* Exercise prompt
Reproduce each of the following rows word for word, keeping every character and line break unchanged.

* Given information
# # # # # # #
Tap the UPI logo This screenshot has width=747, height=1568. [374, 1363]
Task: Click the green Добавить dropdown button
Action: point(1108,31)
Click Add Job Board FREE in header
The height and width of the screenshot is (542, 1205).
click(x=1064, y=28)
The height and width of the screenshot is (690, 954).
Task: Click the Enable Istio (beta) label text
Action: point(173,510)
# # # # # # #
* Answer to this task
Tap the UPI logo This screenshot has width=747, height=1568. [374, 1363]
Task: Click the green Добавить dropdown button
Action: point(1108,31)
Click Add Job Board FREE in header
The height and width of the screenshot is (542, 1205).
click(x=1064, y=28)
The height and width of the screenshot is (690, 954).
Task: Click the Enable Istio (beta) label text
Action: point(173,510)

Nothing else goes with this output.